Data excerpts
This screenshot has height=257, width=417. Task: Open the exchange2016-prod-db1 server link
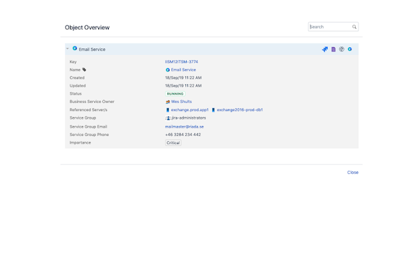(240, 110)
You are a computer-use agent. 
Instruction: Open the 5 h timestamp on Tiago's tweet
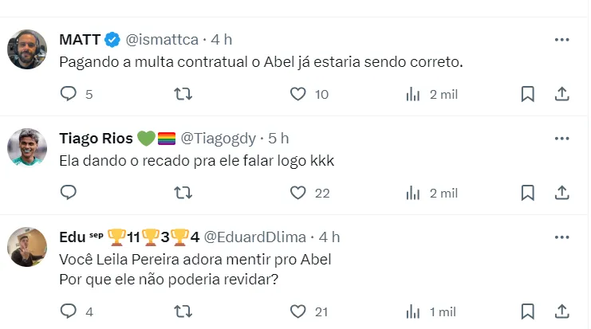278,138

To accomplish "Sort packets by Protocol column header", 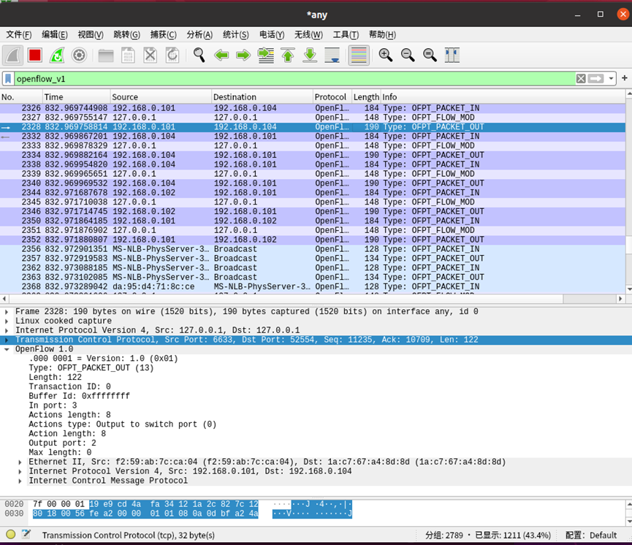I will click(330, 97).
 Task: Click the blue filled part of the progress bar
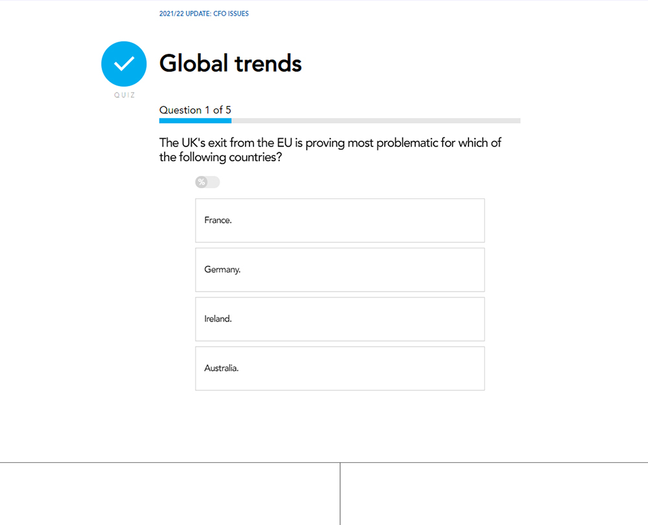[195, 121]
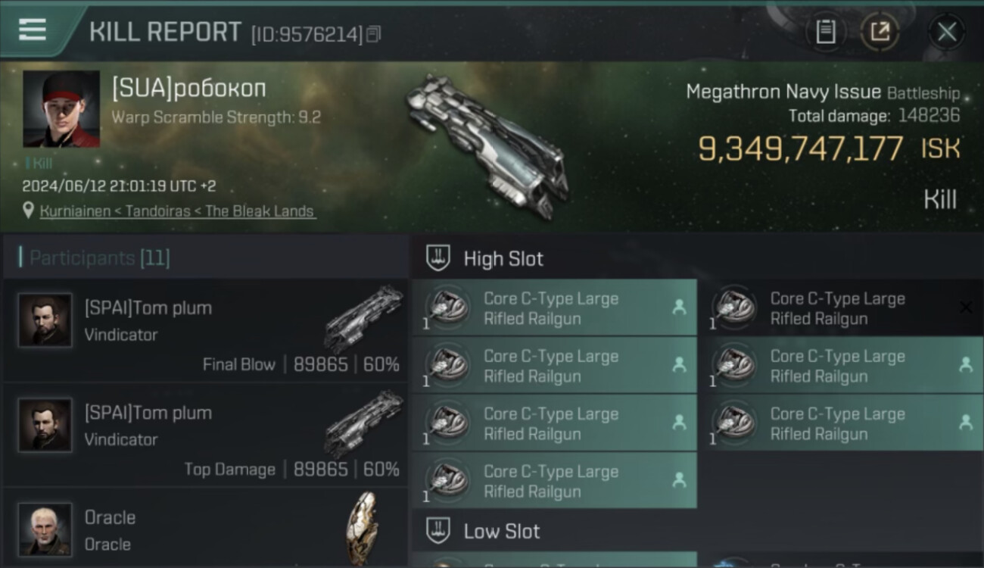Click the location pin icon
This screenshot has width=984, height=568.
pyautogui.click(x=29, y=211)
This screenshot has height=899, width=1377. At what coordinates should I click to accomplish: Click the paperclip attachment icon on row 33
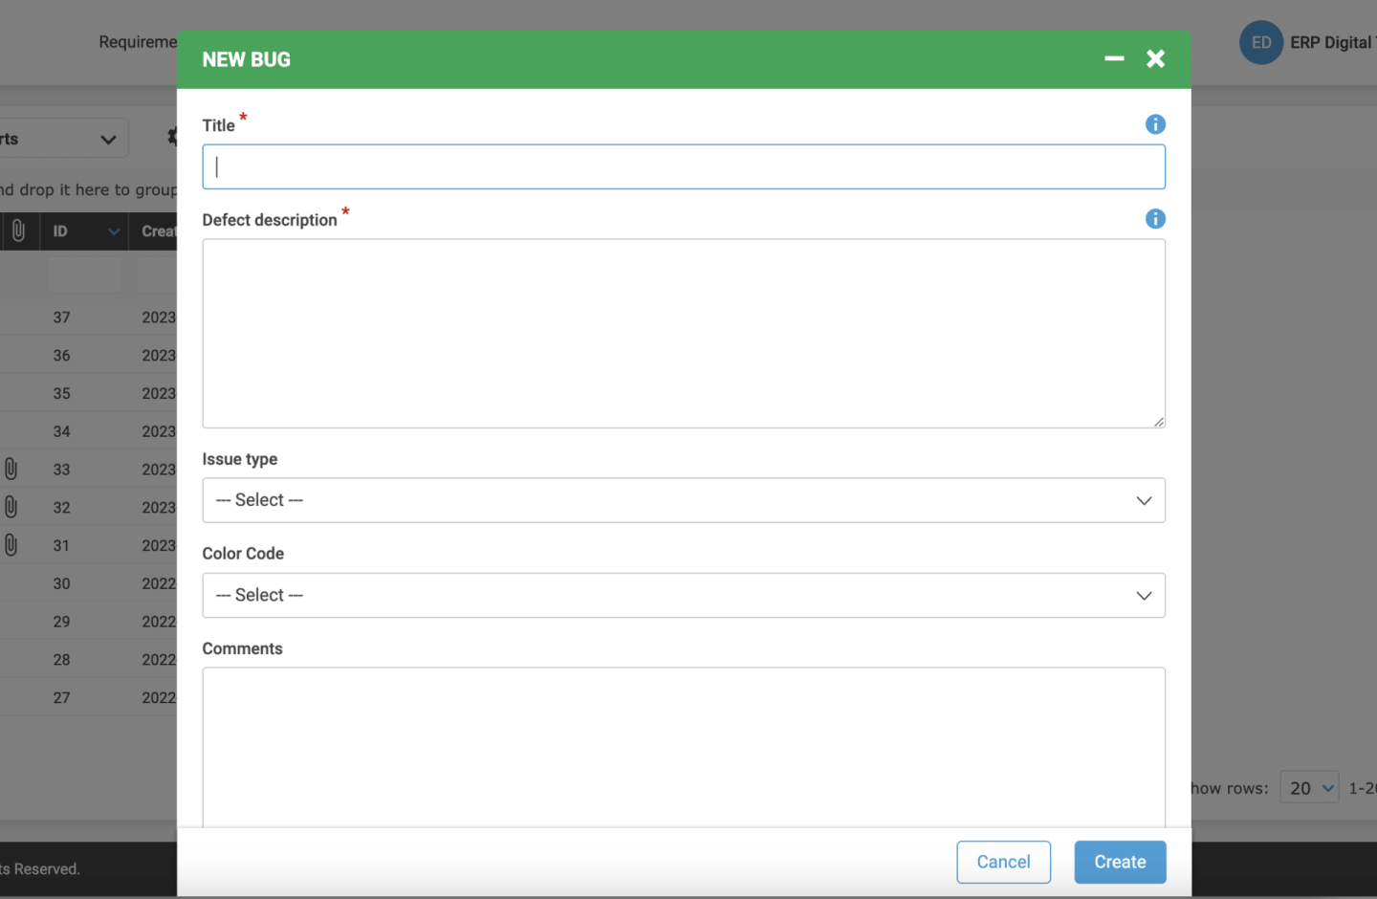(x=11, y=469)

- Task brief
All pictures must be left out. Reproduce exactly the lines from the one containing "Task: Click the" to the final line of the entries.

- Output below
 Task: Click the blue filled part of the progress bar
[195, 121]
Click the location pin icon
This screenshot has width=984, height=568.
pyautogui.click(x=29, y=211)
This screenshot has height=899, width=1377. At what coordinates should I click to accomplish: Click the paperclip attachment icon on row 33
(x=11, y=469)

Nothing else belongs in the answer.